#### LATIHAN:
Tentukan apakah pernyataan 1, 2, dan 3 di bawah ini sesuai dengan teks tentang investor muda di pasar modal. Jawab ya atau tidak untuk masing-masing, disertai kutipan persis dari teks yang menjadi penentunya.

1. Dana yang dihimpun dunia usaha dari pasar modal sepanjang 2021 naik 206 persen dari 2020.
2. Pada Januari 2022, jumlah investor turun menjadi 7,89 juta SID.
3. Generasi Z adalah mereka yang berusia 31-40 tahun.

#### TEKS YANG DISEDIAKAN:
□ □ □
Investor Muda dan Fenomena Kasino
Minat masyarakat berinvestasi di pasar modal meningkat tajam tujuh kali lipat dibandingkan dengan tahun 2017. Kontribusi terbesar dalam mendongkrak jumlah investor ini adalah investor muda dari gen Z dan milenial/gen Y.
Di tengah pandemi Covid-19 yang masih mendera perekonomian Indonesia sampai saat ini, pasar modal mampu memberikan kontribusi terhadap perekonomian Indonesia sebagai sumber pendanaan alternatif.
Sepanjang 2021, dana yang dihimpun dunia usaha dari pasar modal mencapai Rp 363,3 triliun atau naik 206 persen dari 2020. Dana ini diperoleh melalui penerbitan saham perdana (initial public offering/IPO), penerbitan umum terbatas (right issue), dan penerbitan surat utang (obligasi).
Menariknya, minat masyarakat untuk berinvestasi di pasar modal meningkat tajam. Sampai akhir tahun 2021, jumlah investor pasar modal mencapai 7,48 juta single investor identification (SID). Jumlah ini meningkat tujuh kali lipat dibandingkan tahun 2017. Bahkan, tren ini masih berlanjut pada tahun 2022. Pada Januari 2022, jumlah investor bertambah menjadi 7,89 juta SID.
Jika ditelisik lebih jauh, kontribusi terbesar dalam mendongkrak jumlah investor ini adalah investor muda, yaitu mereka yang berusia di bawah 30 tahun (generasi Z) dan berusia 31-40 tahun (milenial/generasi Y). Sampai akhir tahun 2021, total akumulasi aset investor muda ini mencapai Rp 138,4 triliun.
Kontribusi mereka juga turut mendongkrak nilai transaksi rata-rata harian di pasar saham, yang sepanjang tahun 2021 mencapai Rp 13,4 triliun atau naik 45,6 persen dari tahun 2020 yang sebesar Rp 9,2 triliun.
Menariknya, minat masyarakat untuk berinvestasi di pasar modal meningkat tajam.
Peran media sosial
Apa faktor yang mendorong tingginya minat para investor muda ini untuk berinvestasi di pasar modal? Pertama, makin menciutnya tingkat bunga simpanan (tabungan dan deposito) perbankan sehingga tingkat bunga riil (bunga nominal dikurangi pajak dan inflasi) yang diterima semakin kecil.
□ □ □
#### BARIS YANG DISEDIAKAN:

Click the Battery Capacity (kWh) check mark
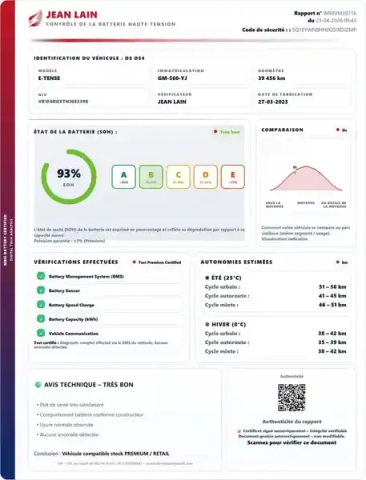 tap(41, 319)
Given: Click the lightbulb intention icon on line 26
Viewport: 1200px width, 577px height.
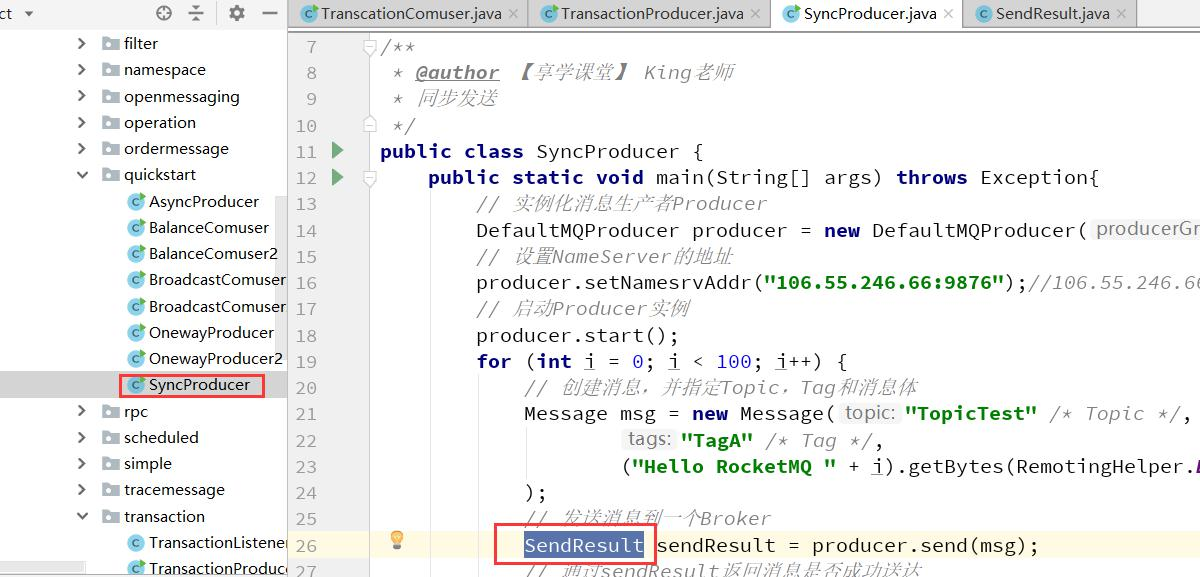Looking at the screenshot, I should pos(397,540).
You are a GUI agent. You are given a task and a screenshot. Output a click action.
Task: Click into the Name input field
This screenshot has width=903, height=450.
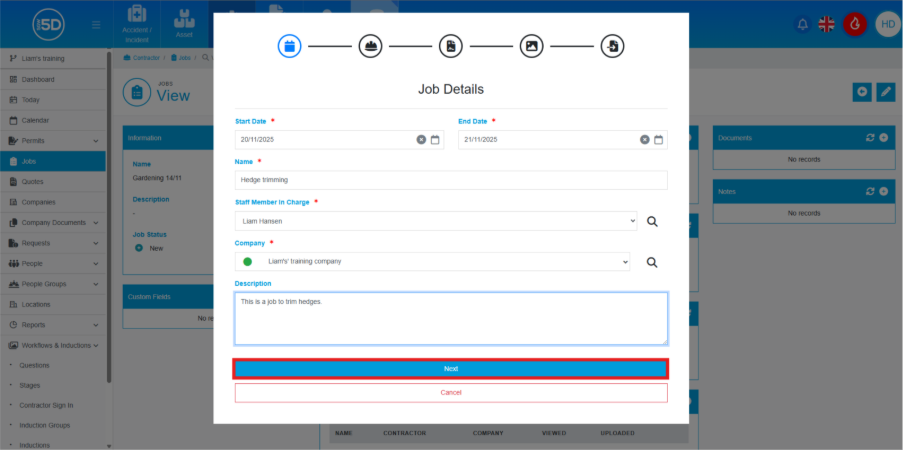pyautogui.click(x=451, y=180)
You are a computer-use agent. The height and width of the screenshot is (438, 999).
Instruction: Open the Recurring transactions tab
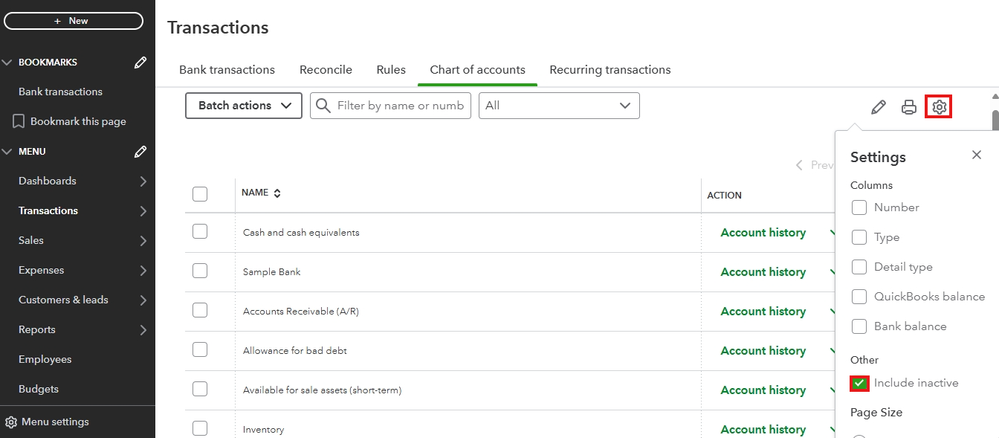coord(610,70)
□ □ □
#### JAWABAN:
1. Ya: "Sepanjang 2021, dana yang dihimpun dunia usaha dari pasar modal mencapai Rp 363,3 triliun atau naik 206 persen dari 2020."
2. Tidak: "Pada Januari 2022, jumlah investor bertambah menjadi 7,89 juta SID."
3. Tidak: "mereka yang berusia di bawah 30 tahun (generasi Z)"